ビンタ場面で放送NG 映画「ホームレス理事長」の問題提起
地上波で放送拒否された地方局ドキュメンタリーが劇場公開されて話題になっている。東海テレビ制作の映画「ホームレス理事長」(ポレポレ東中野ほか全国公開中)だ。
野球で高校に進学しながらドロップアウトした球児たちに、再び野球と勉強の場を与えようと設立された「NPOルーキーズ」(愛知県常滑市)が舞台。ほとんどの子供が寮で生活し、野球をやりながら外部の通信教育を受け、高校卒業の資格を目指している。
問題となったのは、野球チームの監督が、自殺未遂騒ぎを起こした生徒にビンタを9発お見舞いするシーン。「放送基準に触れる」と視聴者から批判が殺到。“問題作”のレッテルを貼られて、キー局のフジテレビやほかの地方局に放送を拒否されてしまう。

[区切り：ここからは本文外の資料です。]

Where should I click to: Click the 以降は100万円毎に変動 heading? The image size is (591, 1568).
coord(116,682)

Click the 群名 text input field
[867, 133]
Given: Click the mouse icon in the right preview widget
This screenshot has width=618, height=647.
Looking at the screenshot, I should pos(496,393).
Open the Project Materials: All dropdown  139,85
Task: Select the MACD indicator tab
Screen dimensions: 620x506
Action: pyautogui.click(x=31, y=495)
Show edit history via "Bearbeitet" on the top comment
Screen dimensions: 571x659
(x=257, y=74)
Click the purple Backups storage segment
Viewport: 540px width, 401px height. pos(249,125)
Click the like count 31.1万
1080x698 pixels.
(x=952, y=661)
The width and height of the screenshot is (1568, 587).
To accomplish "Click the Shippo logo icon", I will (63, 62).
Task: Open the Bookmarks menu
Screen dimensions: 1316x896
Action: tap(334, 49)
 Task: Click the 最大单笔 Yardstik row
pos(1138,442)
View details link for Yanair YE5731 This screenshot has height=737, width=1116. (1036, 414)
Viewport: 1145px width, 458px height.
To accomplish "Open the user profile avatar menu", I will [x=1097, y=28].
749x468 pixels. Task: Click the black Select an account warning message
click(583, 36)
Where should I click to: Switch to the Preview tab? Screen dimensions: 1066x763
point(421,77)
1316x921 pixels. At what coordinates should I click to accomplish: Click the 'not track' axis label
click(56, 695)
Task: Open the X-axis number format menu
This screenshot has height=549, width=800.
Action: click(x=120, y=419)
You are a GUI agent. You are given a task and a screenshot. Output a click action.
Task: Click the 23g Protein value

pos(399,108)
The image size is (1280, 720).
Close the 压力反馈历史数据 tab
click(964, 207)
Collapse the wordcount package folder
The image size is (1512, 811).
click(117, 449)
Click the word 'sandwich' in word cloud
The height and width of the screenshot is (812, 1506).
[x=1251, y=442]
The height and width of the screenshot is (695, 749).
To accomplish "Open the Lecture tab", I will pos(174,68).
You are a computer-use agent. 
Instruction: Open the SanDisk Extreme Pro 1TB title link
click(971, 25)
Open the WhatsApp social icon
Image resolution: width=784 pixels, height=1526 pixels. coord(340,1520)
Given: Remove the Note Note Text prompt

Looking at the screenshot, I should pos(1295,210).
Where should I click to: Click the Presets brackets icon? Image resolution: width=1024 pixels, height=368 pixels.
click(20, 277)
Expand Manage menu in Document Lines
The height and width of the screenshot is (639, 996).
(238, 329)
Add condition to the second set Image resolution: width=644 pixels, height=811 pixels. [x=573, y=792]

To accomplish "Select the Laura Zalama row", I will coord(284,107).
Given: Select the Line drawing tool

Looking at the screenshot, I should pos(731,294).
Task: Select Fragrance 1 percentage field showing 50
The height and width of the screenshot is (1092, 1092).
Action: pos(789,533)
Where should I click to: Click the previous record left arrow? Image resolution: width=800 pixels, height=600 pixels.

監督の土方宏史氏は、「放送時が桜宮高校の体罰問題と重なって…。視聴者から<親が見ていたらどう思うか>と言われました。正解のないものだからクレームがくるとは思わなかったし、ビンタのシーンもあえて落とさなかったのです」と釈明するが、批判の矛先はNPO法人の理事長・山田豪氏(45)にも及んだという。私財をなげうってNPOを設立し、自らはネットカフェを転々としている人物だ。